### KUTIPAN:
——————————
Sebelumnya, penahanan Ibu Supriyani, seorang guru honorer di SDN Baito, Kecamatan Baito, Kabupaten Konawe Selatan, telah mengguncang dunia pendidikan.
Sosok yang dikenal berdedikasi ini kini menghadapi proses hukum setelah dilaporkan oleh salah satu siswa dengan tuduhan melakukan kekerasan.
Namun, kasus ini ternyata lebih rumit dari yang terlihat, melibatkan kesalahpahaman dan kekuatan hukum yang dianggap tidak seimbang.
Ceritanya bermula ketika seorang siswa melaporkan kepada orang tuanya bahwa dirinya diduga dipukul oleh Ibu Supriyani.
Namun, menurut pihak sekolah, sang guru hanya menegur siswa tersebut tanpa ada kekerasan fisik yang dilakukan.
Menyadari potensi konflik, Ibu Supriyani bersama pihak sekolah segera mencoba menyelesaikan masalah ini dengan meminta maaf kepada orang tua siswa.
Upaya tersebut dilakukan dalam semangat kekeluargaan, berharap permasalahan dapat segera diselesaikan.
Namun, niat baik itu justru menjadi titik balik yang tidak terduga. Orang tua siswa yang ternyata anggota kepolisian menganggap permintaan maaf tersebut sebagai pengakuan atas kesalahan yang tidak pernah terjadi.
Meskipun sudah mencoba menyelesaikan masalah secara damai, proses hukum terus berjalan tanpa sepengetahuan Ibu Supriyani.
Hingga akhirnya, ia dipanggil ke Polda Sulawesi Tenggara untuk memberikan keterangan, dan secara mengejutkan langsung ditahan pada hari itu juga.
Penahanan ini mengejutkan banyak pihak, terutama di kalangan pendidikan. Ibu Supriyani, seorang ibu dengan anak kecil, tiba-tiba harus menghadapi ketidakpastian besar dalam hidupnya.
Bagi banyak pihak, penahanan ini dianggap sebagai bentuk kriminalisasi terhadap guru yang tengah menjalankan tugasnya.
——————————
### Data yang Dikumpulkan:
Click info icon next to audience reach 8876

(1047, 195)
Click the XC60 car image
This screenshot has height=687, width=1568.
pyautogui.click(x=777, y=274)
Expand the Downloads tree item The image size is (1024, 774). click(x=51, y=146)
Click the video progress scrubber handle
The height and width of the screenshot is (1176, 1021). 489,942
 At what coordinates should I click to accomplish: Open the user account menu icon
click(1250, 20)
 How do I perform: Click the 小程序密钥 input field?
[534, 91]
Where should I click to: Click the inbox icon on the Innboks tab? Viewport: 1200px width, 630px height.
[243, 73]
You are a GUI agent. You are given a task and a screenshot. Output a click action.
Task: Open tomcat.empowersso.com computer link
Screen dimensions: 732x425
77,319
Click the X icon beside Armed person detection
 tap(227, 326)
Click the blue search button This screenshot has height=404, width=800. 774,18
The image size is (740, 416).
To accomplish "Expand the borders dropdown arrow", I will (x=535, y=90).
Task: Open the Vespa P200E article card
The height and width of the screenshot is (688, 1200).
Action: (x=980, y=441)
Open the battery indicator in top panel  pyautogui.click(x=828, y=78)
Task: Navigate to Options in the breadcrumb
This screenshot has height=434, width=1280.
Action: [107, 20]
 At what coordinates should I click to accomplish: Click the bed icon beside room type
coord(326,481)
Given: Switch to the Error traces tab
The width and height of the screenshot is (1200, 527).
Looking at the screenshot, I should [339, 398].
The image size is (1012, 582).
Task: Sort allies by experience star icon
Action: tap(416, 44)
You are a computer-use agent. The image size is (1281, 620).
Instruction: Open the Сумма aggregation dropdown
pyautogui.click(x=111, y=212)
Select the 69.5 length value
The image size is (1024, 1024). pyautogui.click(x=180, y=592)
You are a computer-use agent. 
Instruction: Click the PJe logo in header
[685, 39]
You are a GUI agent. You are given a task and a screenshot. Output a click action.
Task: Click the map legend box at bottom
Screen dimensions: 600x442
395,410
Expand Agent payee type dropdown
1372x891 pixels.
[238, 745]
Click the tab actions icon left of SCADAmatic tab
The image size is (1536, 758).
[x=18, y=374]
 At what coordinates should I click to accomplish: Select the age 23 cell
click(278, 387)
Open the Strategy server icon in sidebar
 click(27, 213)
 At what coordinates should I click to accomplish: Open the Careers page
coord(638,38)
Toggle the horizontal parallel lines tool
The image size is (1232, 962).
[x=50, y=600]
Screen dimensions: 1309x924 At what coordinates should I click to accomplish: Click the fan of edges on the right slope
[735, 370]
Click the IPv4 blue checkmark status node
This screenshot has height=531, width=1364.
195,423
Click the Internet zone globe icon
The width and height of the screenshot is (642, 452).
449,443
——————————
### YANG HARUS DIBUAT:
Ulangi tanpa perubahan bagian kutipan tentang penahanan guru honorer yang dibuka dengan kata-kata berisi "Ceritanya bermula ketika" dan ditutup dengan "dapat segera diselesaikan.". Kerjakan hanya dengan berpegang pada kutipan, tanpa sumber lain.

### PENYELESAIAN TUGAS:
Ceritanya bermula ketika seorang siswa melaporkan kepada orang tuanya bahwa dirinya diduga dipukul oleh Ibu Supriyani.
Namun, menurut pihak sekolah, sang guru hanya menegur siswa tersebut tanpa ada kekerasan fisik yang dilakukan.
Menyadari potensi konflik, Ibu Supriyani bersama pihak sekolah segera mencoba menyelesaikan masalah ini dengan meminta maaf kepada orang tua siswa.
Upaya tersebut dilakukan dalam semangat kekeluargaan, berharap permasalahan dapat segera diselesaikan.